After graduation she worked at Harvard, where she analyzed data from black holes in outer space. Then she met Christine Jones, a Harvard astronomer, who took her under her wing and pointed her toward the future.
“My mother introduced me to star gazing when I was a Girl Scout, and I learned to recognize the major constellations,” Cominsky says. “But Christine Jones was a real mentor. She sat me down and urged me to go to graduate school and get a Ph.D.”
Cominsky’s penchant for math, abstract thinking and analyzing data stood her in good stead at MIT, where she received her doctorate in 1981. Then, for the next five years she worked at the University of California in Berkeley, where she wrote grants and churned out scientific papers.
“I almost took a job at Lawrence Livermore National Laboratory when Reagan was president and the Star Wars defense was a big thing,” she says. “I just couldn’t do it. They wanted me to show them how to make Star Wars operational. I thought that was a terrible idea. Maybe it might have protected us from a few missiles in space, but it couldn’t stop bombs launched from enemy submarines or carried in suitcases.”
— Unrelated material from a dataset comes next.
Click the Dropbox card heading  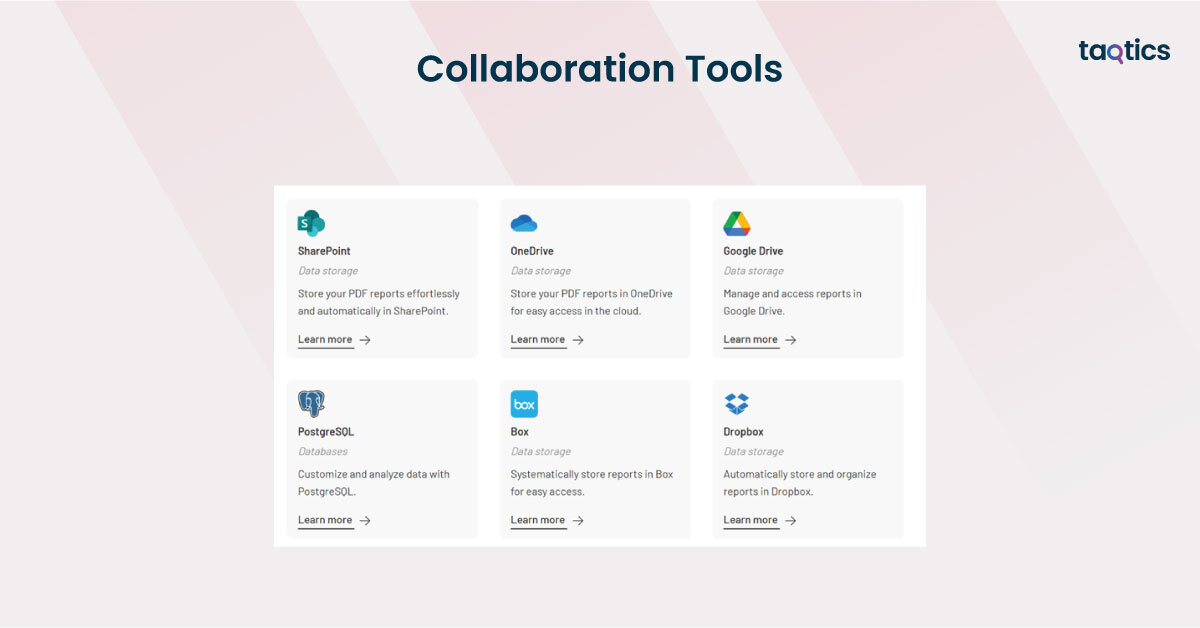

In 1986, she arrived at SSU raring to go. She has been a mainstay of the physics department ever since, though she hasn’t settled into a routine, slowed down her pace or rested on past achievements. This semester, she has seven full-time employees, all of them supported by grants, all doing research on a variety of projects. Some are aimed at making physics more widely understood, others with the goal of recruiting students into the discipline itself.
“Education has the power to change peoples’ behavior,” she says. “I have devoted myself to educating about science.”
That’s a tall order, more so now than ever before. In classrooms, undergraduates are a real challenge.
“These days, students mostly don’t want to know anything about facts,” Cominsky says. “They want to know how the subject relates to them and their lives. Those who decide to major in physics often want to disprove Einstein, something that hasn’t happened since he proposed his theory of general relativity in 1916 and not since 1955, when he died.”